=== Objective ===
Answer these questions from the profile of Early:
(a) On what date was Early born?
(b) How old was Gerald when his father died?
(c) Which actor did Early aspire to be?

=== Text excerpt ===
|---|

Most of us do. What keeps Early’s ego in check?
“His wife has a lot to do with it,” guesses colleague Jim Wertsch, director of Wash. U.’s McDonnell International Scholars Academy. “Ida has the capacity to give anybody a look and say, ‘Don’t give me that crap.’”
Being black helps, too: Early’s always been an outsider, for years one of only two tenured African-American professors at Wash. U.
Being smart helps: Wayne Fields, professor of English and American culture studies, says Early prepares thoroughly for everything and is “a rarity among academics, in that he is completely secure in himself in these situations.”
And then there are his two daughters, Linnet and Rosalind. Professor Rafia Zafar, whom Early brought in to take the reins of the African & African-American Studies Program, remembers Linnet giggling, “Well, you know, it’s because of us that he’s famous.”
All true, in part. But the foundation was laid in south Philly.
“My mom put a lot of constraints on herself, and I did the same thing. In fact, I don’t think I understand life without seeing it as a perfect labyrinth of constraints that have to be negotiated.”
Born April 21, 1952, Early grew up on the south side of Philadelphia, surrounded by street fighters, gang members, and the macho sons of Sicilian immigrants.
He aspired to be Sidney Poitier.
Surprisingly, the Fifth and South street gangs tolerated this smart, quiet kid, even showed him a certain warmth. Maybe it was because he never acted superior (“I always thought people had something to offer me”). More likely, it was because he learned to love boxing.
“I wanted to have certain masculine credentials,” he says. “It didn’t do to be too bookish a kid.” He boxed a few times but found he had no skill at it. “What I did discover was that I was good at taking a beating,” he says ruefully. “That meant something to the people around me.”
He had to win his street cred on his own; his dad had died of a brain aneurysm when Gerald was 9 months old. His mother, Florence Oglesby, rarely talked about the husband she’d lost. It was her mother who told Gerald that his dad’s nickname had been Duke (maybe for Ellington?) and that he’d worked as a mechanic and a baker, but what he’d yearned to do was write.
When Gerald was 12, his mother gave him a box of his father’s books. He pulled them out one by one…classics, autobiographies, world histories…and turned the pages hesitantly—until the words took over, and he devoured them.

|---|

=== Supplied material ===
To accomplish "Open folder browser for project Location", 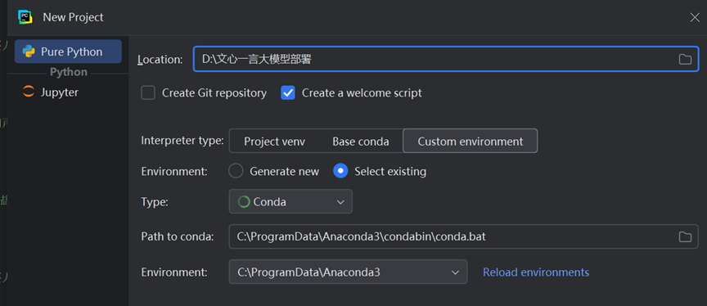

|---|

=== Result for this task ===
(a) April 21, 1952
(b) 9 months old
(c) Sidney Poitier